*** Opening of Records provided ***
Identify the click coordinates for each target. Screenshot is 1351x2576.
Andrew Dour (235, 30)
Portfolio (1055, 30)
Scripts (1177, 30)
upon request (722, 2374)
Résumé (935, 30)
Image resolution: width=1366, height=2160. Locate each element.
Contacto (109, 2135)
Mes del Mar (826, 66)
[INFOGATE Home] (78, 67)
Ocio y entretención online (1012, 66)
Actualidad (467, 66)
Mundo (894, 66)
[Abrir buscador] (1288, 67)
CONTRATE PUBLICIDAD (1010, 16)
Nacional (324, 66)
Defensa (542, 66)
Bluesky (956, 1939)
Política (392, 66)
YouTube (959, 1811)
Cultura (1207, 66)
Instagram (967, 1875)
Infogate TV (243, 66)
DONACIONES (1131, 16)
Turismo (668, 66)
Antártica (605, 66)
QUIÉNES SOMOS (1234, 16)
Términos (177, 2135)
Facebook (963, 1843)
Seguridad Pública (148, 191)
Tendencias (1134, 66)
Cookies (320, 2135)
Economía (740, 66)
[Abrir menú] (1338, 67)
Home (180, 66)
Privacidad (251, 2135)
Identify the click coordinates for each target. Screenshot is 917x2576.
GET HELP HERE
*** Close of Records provided ***
Give again the lines from the line holding "Cultura (1207, 66)" through the close of the listing, both included, exactly as written and with nothing else.

Cultura (1207, 66)
Instagram (967, 1875)
Infogate TV (243, 66)
DONACIONES (1131, 16)
Turismo (668, 66)
Antártica (605, 66)
QUIÉNES SOMOS (1234, 16)
Términos (177, 2135)
Facebook (963, 1843)
Seguridad Pública (148, 191)
Tendencias (1134, 66)
Cookies (320, 2135)
Economía (740, 66)
[Abrir menú] (1338, 67)
Home (180, 66)
Privacidad (251, 2135)
Identify the click coordinates for each target. Screenshot is 917x2576.
GET HELP HERE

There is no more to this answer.